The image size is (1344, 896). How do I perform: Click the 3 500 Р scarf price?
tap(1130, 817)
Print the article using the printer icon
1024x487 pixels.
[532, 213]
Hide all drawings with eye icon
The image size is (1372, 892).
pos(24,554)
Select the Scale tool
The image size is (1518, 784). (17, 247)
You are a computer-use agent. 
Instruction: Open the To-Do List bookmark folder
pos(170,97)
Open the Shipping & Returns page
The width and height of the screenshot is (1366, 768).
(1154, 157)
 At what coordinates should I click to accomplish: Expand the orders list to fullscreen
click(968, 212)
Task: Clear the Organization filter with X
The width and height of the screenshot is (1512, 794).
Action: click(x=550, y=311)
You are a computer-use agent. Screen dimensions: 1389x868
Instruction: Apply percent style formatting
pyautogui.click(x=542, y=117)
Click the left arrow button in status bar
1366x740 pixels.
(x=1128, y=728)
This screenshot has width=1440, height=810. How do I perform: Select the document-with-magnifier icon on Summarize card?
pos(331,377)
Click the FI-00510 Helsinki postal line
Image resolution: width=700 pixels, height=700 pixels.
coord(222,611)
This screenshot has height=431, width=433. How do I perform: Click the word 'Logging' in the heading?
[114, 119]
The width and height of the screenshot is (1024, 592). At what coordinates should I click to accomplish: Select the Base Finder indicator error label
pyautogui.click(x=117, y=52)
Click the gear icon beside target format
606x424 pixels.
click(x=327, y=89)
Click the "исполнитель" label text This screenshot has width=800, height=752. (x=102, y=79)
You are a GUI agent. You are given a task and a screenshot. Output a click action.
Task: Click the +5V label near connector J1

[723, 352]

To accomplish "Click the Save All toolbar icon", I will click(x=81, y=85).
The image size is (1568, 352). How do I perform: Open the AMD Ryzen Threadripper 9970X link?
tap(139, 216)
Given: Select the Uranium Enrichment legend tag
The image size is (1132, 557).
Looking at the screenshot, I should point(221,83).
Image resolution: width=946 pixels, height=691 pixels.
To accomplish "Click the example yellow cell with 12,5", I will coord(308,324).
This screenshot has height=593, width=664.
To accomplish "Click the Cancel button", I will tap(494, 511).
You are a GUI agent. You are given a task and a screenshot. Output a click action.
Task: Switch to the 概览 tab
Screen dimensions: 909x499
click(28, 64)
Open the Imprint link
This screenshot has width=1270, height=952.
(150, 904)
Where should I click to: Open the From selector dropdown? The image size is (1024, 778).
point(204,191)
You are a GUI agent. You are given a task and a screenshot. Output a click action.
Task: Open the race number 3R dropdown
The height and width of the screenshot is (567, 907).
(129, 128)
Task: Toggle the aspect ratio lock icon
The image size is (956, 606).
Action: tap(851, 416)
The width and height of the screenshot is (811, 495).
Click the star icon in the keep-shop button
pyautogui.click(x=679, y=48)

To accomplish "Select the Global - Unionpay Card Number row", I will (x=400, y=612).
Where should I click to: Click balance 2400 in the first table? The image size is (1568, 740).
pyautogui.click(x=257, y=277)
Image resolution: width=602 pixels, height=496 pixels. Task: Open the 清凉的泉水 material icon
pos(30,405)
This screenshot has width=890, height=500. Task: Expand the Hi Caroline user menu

Problem |
State the number of lines in the data above containing the string "will" and nothing more.

Your response |
4